Instructions for the task:
Starting with the line containing "Change Log [button] (92, 1711)" and going on through the end of the records, write out each line again in full, with every coordinate multiplied by 1.85 and rounded to a whole number, halves rounded up.
+++ Input data
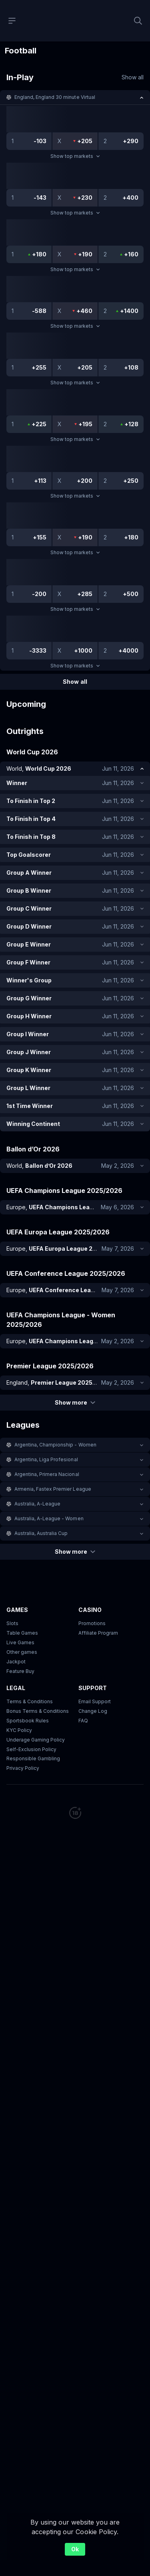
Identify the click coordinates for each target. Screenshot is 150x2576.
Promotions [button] (92, 1623)
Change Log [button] (92, 1711)
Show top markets (75, 156)
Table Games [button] (22, 1633)
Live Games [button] (20, 1642)
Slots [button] (12, 1623)
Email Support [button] (94, 1701)
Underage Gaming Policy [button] (35, 1740)
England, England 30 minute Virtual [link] (54, 97)
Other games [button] (21, 1652)
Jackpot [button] (16, 1662)
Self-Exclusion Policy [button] (31, 1749)
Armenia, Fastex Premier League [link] (52, 1489)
++++++
Final result:
Change Log [button] (170, 3165)
Show top markets (139, 289)
Table Games [button] (41, 3021)
Live Games [button] (37, 3038)
Slots [button] (22, 3003)
Email Support [button] (174, 3147)
Underage Gaming Policy [button] (65, 3219)
England, England 30 minute Virtual [link] (100, 179)
Other games [button] (39, 3056)
Jackpot [button] (30, 3075)
Self-Exclusion Policy [button] (57, 3236)
Armenia, Fastex Premier League [link] (96, 2755)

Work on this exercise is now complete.